> [Work instructions] Write out, word for word, only the data from its first line to the line containing "Given: Select the SEPA Debit payment method".

Records from a data source:

┄┄┄┄┄┄┄┄┄┄┄┄┄┄┄┄┄┄┄┄

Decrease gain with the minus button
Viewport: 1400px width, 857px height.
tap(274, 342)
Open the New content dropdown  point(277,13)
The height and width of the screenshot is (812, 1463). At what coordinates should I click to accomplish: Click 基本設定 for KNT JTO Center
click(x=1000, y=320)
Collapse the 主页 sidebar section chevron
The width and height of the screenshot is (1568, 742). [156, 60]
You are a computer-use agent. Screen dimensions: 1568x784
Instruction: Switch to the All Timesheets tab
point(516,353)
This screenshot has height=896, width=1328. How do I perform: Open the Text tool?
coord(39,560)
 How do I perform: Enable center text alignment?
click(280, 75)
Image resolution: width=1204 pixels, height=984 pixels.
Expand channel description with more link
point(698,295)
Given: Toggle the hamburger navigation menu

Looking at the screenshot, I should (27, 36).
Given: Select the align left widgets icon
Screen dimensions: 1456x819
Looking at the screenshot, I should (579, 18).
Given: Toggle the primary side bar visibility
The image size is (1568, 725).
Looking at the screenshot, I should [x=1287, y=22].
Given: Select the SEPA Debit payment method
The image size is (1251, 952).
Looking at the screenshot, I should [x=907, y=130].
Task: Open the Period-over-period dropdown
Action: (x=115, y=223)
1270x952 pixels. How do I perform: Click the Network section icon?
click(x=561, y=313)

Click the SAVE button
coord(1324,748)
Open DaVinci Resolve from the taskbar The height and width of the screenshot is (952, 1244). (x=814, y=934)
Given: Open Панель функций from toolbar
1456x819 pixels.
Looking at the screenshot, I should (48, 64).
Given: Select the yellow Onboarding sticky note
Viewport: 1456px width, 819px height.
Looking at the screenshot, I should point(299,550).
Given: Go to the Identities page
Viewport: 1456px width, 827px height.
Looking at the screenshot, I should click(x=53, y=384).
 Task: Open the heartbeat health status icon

┄┄┄┄┄┄┄┄┄┄┄┄┄┄┄┄┄┄┄┄

> [Solved exercise]
Decrease gain with the minus button
Viewport: 1400px width, 857px height.
tap(274, 342)
Open the New content dropdown  point(277,13)
The height and width of the screenshot is (812, 1463). At what coordinates should I click to accomplish: Click 基本設定 for KNT JTO Center
click(x=1000, y=320)
Collapse the 主页 sidebar section chevron
The width and height of the screenshot is (1568, 742). [156, 60]
You are a computer-use agent. Screen dimensions: 1568x784
Instruction: Switch to the All Timesheets tab
point(516,353)
This screenshot has height=896, width=1328. How do I perform: Open the Text tool?
coord(39,560)
 How do I perform: Enable center text alignment?
click(280, 75)
Image resolution: width=1204 pixels, height=984 pixels.
Expand channel description with more link
point(698,295)
Given: Toggle the hamburger navigation menu

Looking at the screenshot, I should (27, 36).
Given: Select the align left widgets icon
Screen dimensions: 1456x819
Looking at the screenshot, I should (579, 18).
Given: Toggle the primary side bar visibility
The image size is (1568, 725).
Looking at the screenshot, I should [x=1287, y=22].
Given: Select the SEPA Debit payment method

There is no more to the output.